2 Ne. 4:26; Mosiah 3:5-9

“He showed condescension in his patience and restraint when brought before men for judgment… . (1 Nephi 19:9.) The God who created everything was judged to be nothing! And yet he endured it with complete patience. Imagine the Being whose power, whose light, whose glory holds the universe in order, the Being who speaks and solar systems, galaxies, and stars come into existence—standing before wicked men and being judged by them as being of no worth or value! When we think of what he could have done to these men who took him to judgment, we have a new and different sense of his condescension. When Judas led the soldiers and the high priests to the Garden of Gethsemane and betrayed him with a kiss, Jesus could have spoken a single word and leveled the entire city of Jerusalem. When the servant of the high priest stepped forward and slapped his face, Jesus could have lifted a finger and sent that man back to his original elements. When another man stepped forward and spit in his face, Jesus had only to blink and our entire solar system could have been annihilated.
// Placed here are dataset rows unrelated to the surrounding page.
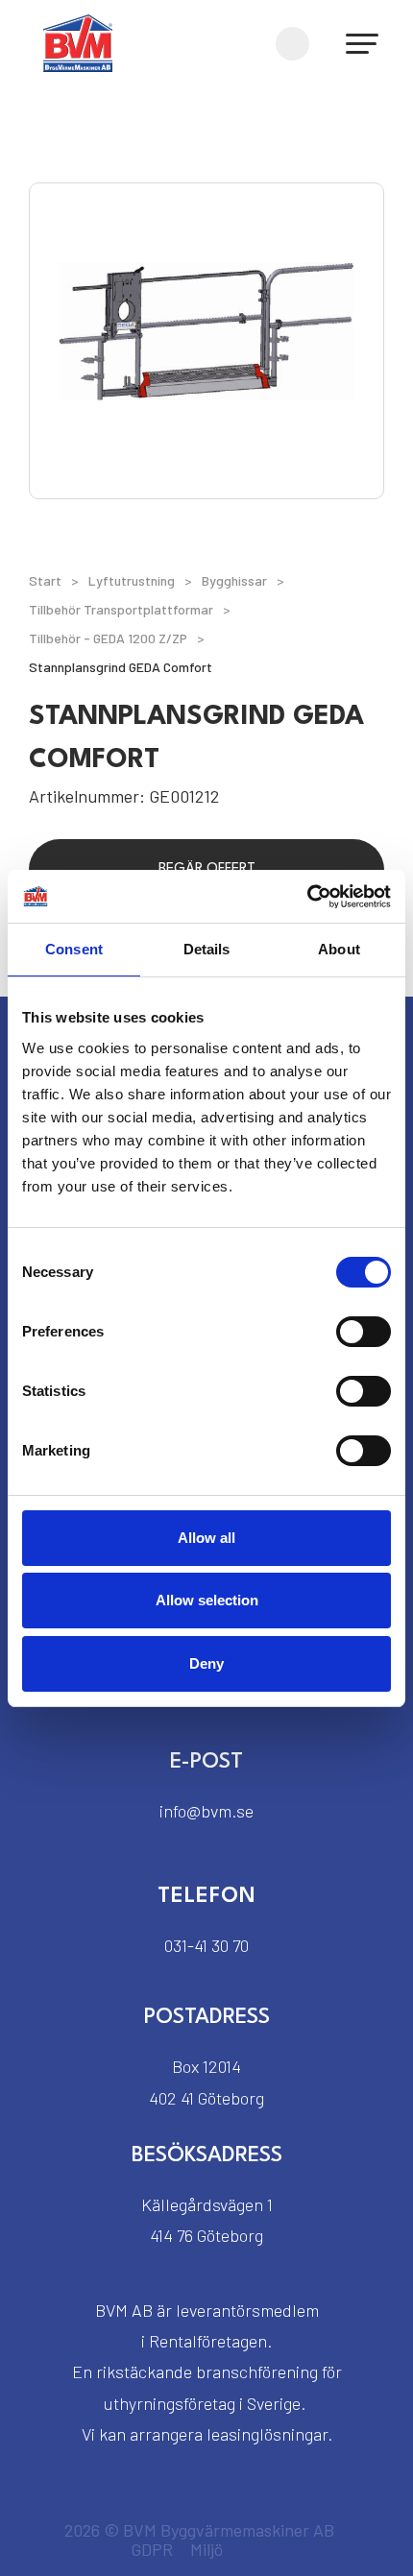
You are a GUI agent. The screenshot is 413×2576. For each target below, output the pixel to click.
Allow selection (207, 1600)
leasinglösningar (267, 2433)
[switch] (363, 1331)
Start (45, 580)
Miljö (206, 2549)
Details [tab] (207, 949)
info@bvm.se (206, 1810)
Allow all (206, 1537)
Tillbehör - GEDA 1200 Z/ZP (108, 638)
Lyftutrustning (131, 580)
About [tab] (339, 949)
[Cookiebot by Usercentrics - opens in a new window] (307, 896)
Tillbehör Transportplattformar (121, 609)
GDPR (152, 2549)
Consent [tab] (74, 949)
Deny (206, 1663)
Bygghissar (234, 580)
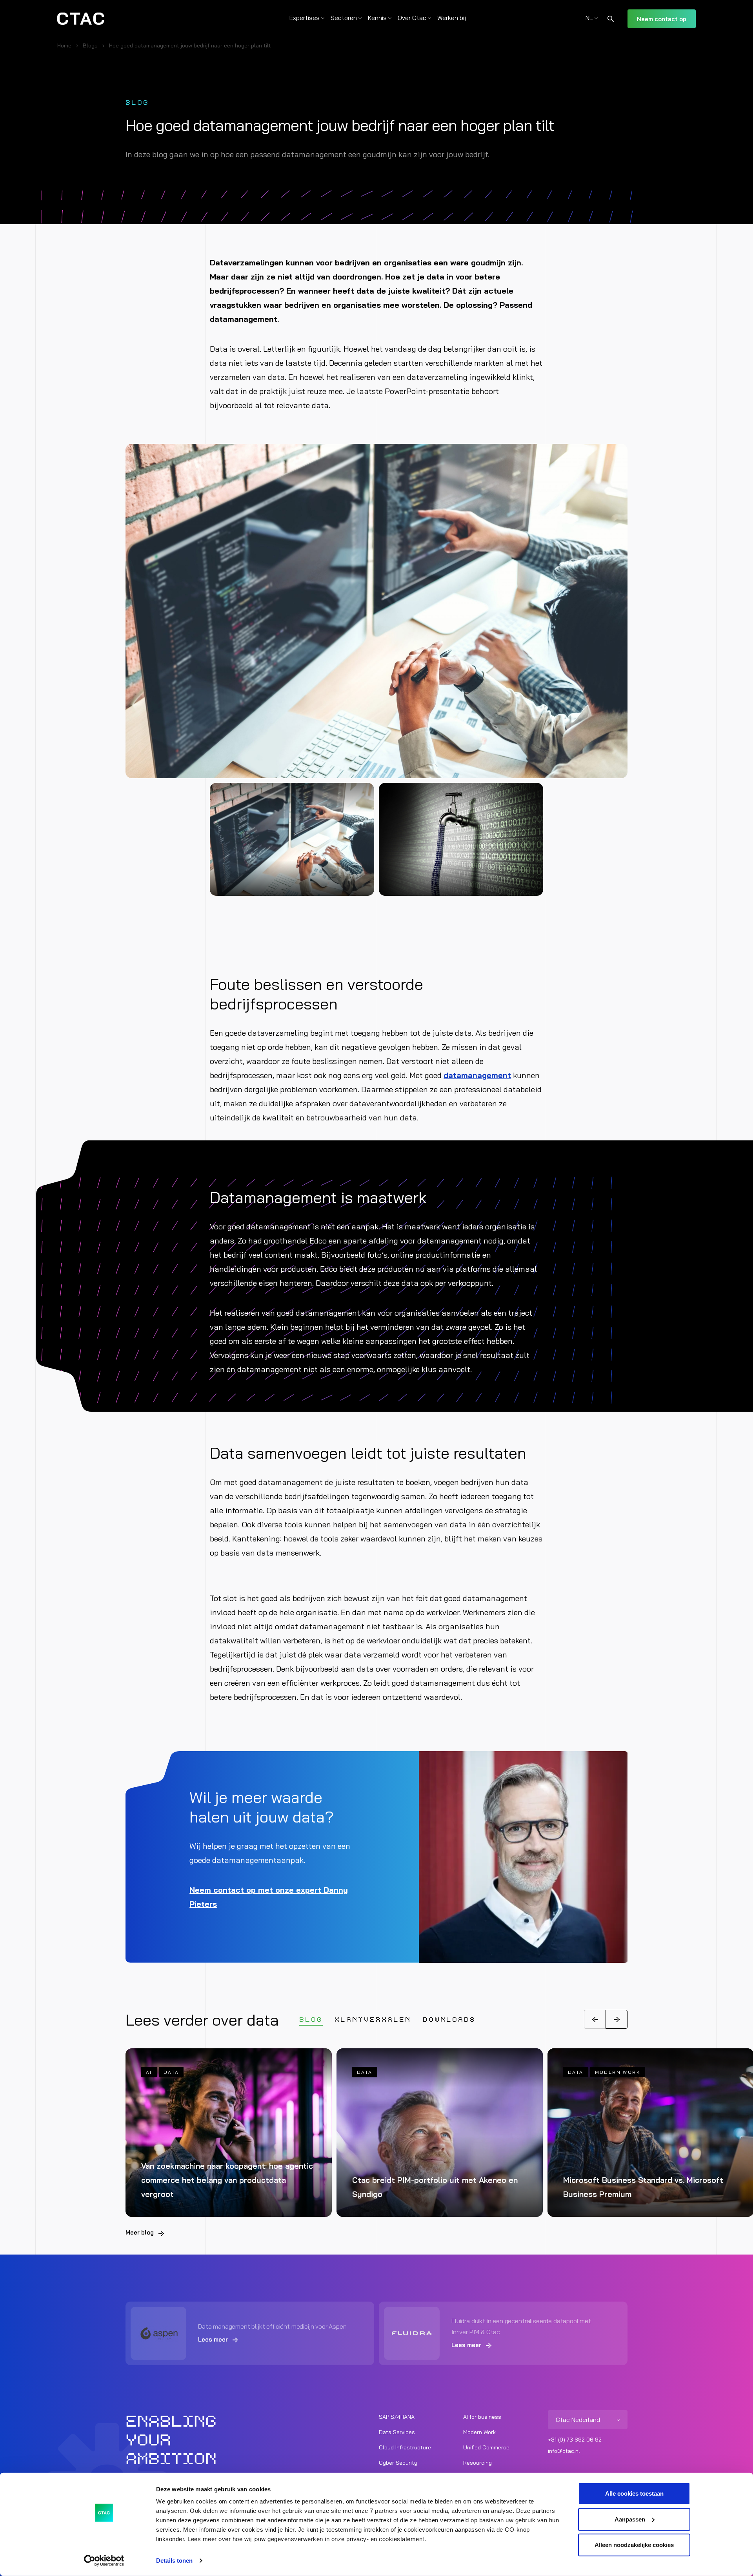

But he stood there, he endured, he suffered, he condescended.” (Gerald N. Lund, Doctrines of the Book of Mormon, 1991 Sperry Symposium, pp. 85-86)
“The condescension of God (meaning the Son) consists in the fact that though he himself is the Lord Omnipotent, the very Being who created the earth and all things in it, yet being born of mortal woman, he submitted to all the Trials of mortality, suffering temptations, and pain of body, hunger, thirst, and fatigue, even more than man can suffer, except it be unto death’ (Mosiah 3:5-8), finally being put to death in a most ignominious manner.” (Bruce R. McConkie, Mormon Doctrine, p. 155)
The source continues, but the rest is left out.